**Work order:** Every entry below must be reproduced exactly.

**Supplied records:**
※
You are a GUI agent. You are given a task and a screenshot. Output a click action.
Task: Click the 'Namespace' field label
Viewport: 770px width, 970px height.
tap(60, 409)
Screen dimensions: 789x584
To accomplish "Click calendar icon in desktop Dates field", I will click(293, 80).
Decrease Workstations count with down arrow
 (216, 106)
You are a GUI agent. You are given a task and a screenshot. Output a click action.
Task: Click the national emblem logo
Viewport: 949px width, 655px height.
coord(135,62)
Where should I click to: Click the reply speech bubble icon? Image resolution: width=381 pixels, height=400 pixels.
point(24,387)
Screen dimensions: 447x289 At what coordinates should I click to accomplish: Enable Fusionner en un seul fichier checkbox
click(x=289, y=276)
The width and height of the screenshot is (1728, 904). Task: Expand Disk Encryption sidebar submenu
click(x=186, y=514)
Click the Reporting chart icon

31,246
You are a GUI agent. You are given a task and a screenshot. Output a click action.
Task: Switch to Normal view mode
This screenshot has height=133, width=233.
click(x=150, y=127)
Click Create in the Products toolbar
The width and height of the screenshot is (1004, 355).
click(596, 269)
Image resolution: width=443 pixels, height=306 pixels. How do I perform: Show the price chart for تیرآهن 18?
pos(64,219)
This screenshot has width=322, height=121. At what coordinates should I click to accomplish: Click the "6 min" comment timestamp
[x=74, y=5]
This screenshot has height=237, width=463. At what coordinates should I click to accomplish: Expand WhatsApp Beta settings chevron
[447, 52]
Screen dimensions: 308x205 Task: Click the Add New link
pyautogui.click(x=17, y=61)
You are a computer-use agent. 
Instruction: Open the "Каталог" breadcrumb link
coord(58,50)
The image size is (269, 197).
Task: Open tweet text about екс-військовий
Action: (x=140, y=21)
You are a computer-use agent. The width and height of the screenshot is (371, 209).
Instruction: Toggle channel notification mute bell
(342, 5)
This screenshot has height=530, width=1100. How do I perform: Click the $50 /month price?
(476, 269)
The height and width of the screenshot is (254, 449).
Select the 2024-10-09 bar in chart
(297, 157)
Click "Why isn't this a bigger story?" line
※
**Exercise solution:**
You are a GUI agent. You are given a task and a screenshot. Output a click action.
Task: Click the 'Namespace' field label
Viewport: 770px width, 970px height.
tap(60, 409)
Screen dimensions: 789x584
To accomplish "Click calendar icon in desktop Dates field", I will click(293, 80).
Decrease Workstations count with down arrow
 (216, 106)
You are a GUI agent. You are given a task and a screenshot. Output a click action.
Task: Click the national emblem logo
Viewport: 949px width, 655px height.
coord(135,62)
Where should I click to: Click the reply speech bubble icon? Image resolution: width=381 pixels, height=400 pixels.
point(24,387)
Screen dimensions: 447x289 At what coordinates should I click to accomplish: Enable Fusionner en un seul fichier checkbox
click(x=289, y=276)
The width and height of the screenshot is (1728, 904). Task: Expand Disk Encryption sidebar submenu
click(x=186, y=514)
Click the Reporting chart icon

31,246
You are a GUI agent. You are given a task and a screenshot. Output a click action.
Task: Switch to Normal view mode
This screenshot has height=133, width=233.
click(x=150, y=127)
Click Create in the Products toolbar
The width and height of the screenshot is (1004, 355).
click(596, 269)
Image resolution: width=443 pixels, height=306 pixels. How do I perform: Show the price chart for تیرآهن 18?
pos(64,219)
This screenshot has width=322, height=121. At what coordinates should I click to accomplish: Click the "6 min" comment timestamp
[x=74, y=5]
This screenshot has height=237, width=463. At what coordinates should I click to accomplish: Expand WhatsApp Beta settings chevron
[447, 52]
Screen dimensions: 308x205 Task: Click the Add New link
pyautogui.click(x=17, y=61)
You are a computer-use agent. 
Instruction: Open the "Каталог" breadcrumb link
coord(58,50)
The image size is (269, 197).
Task: Open tweet text about екс-військовий
Action: (x=140, y=21)
You are a computer-use agent. The width and height of the screenshot is (371, 209).
Instruction: Toggle channel notification mute bell
(342, 5)
This screenshot has height=530, width=1100. How do I perform: Click the $50 /month price?
(476, 269)
The height and width of the screenshot is (254, 449).
Select the 2024-10-09 bar in chart
(297, 157)
Click "Why isn't this a bigger story?" line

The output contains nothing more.